Bo, a populist who led a revival of Communist Party patriotic songs and dancing in Chongqing, was seen as a leading contender for the all-powerful Standing Committee of the Politburo until his downfall this year. He was removed from all his posts in March after Wang Lijun, the police chief in Chongqing, fled to a nearby U.S. consulate alleging that Bo had quashed an investigation of Heywood’s death and was threatening police who tried to probe further.

One big question is whether Bo will face charges for corruption or obstruction of justice. Four police officials who are alleged to have helped Gu cover up evidence were to stand trial in a second day of proceedings Friday at the court in Hefei. If they are convicted and Bo himself not charged, it is bound to raise allegations that they are being made scapegoats in the cover-up.

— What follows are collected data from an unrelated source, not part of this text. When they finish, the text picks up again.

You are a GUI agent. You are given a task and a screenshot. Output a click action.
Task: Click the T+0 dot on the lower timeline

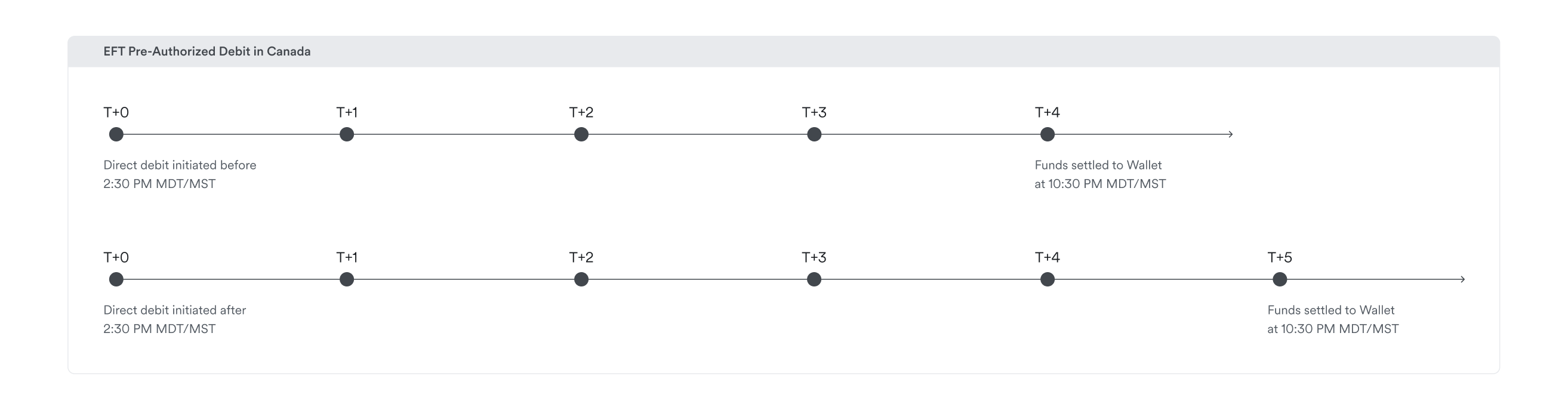(x=116, y=279)
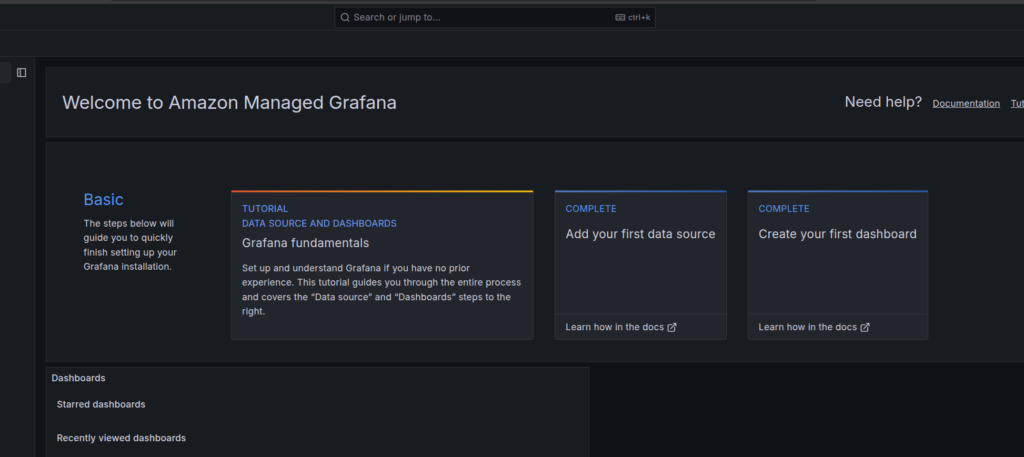This screenshot has width=1024, height=457.
Task: Open the Dashboards panel title menu
Action: [x=78, y=378]
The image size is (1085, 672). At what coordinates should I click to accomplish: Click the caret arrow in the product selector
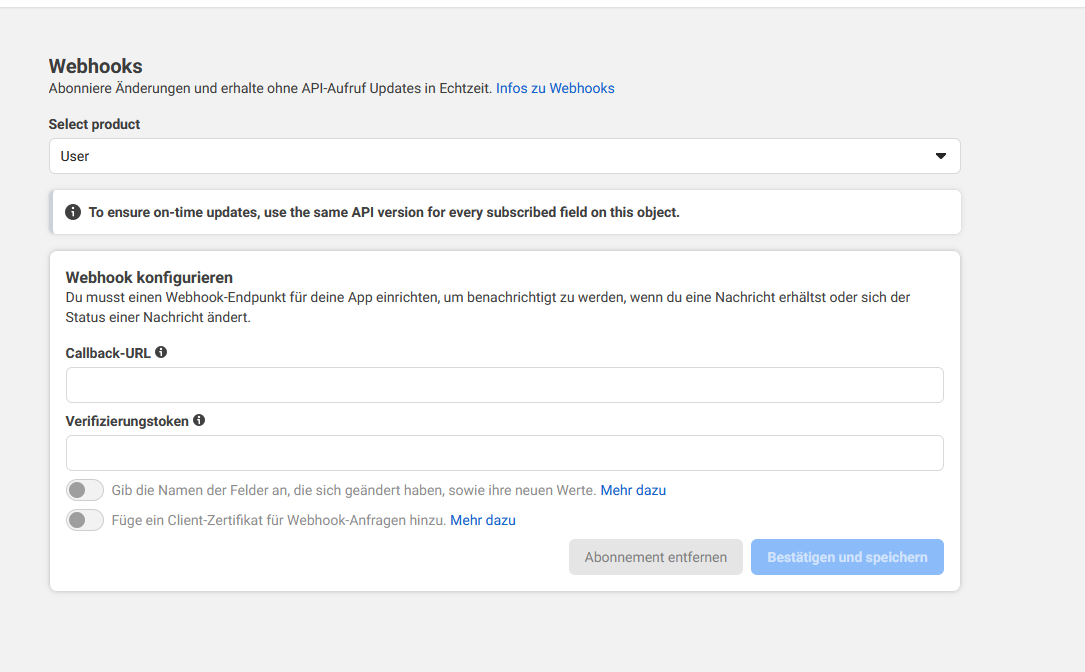(x=940, y=156)
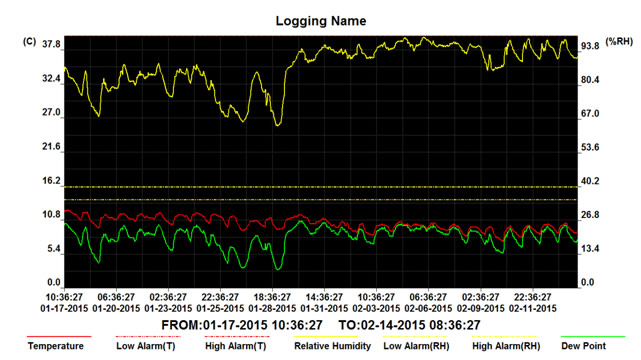Viewport: 641px width, 360px height.
Task: Click the red Temperature legend line
Action: pos(59,337)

Bo still has many followers, a few of whom dared to show their support outside the courthouse Thursday.

“I don’t believe it. This case was decided well in advance,” Hu Jiye, a middle-aged man who had been singing patriotic songs, told reporters before being taken away by plainclothes police.

The government took pains to show the trial was fair. The press briefing Thursday was unusual.

Official news accounts said the defendants were allowed to hire lawyers and that the trial was held in an “open court.” State TV repeatedly showed the only foreigners in the courtroom, two British diplomats who were allowed to observe on behalf of the Heywood family.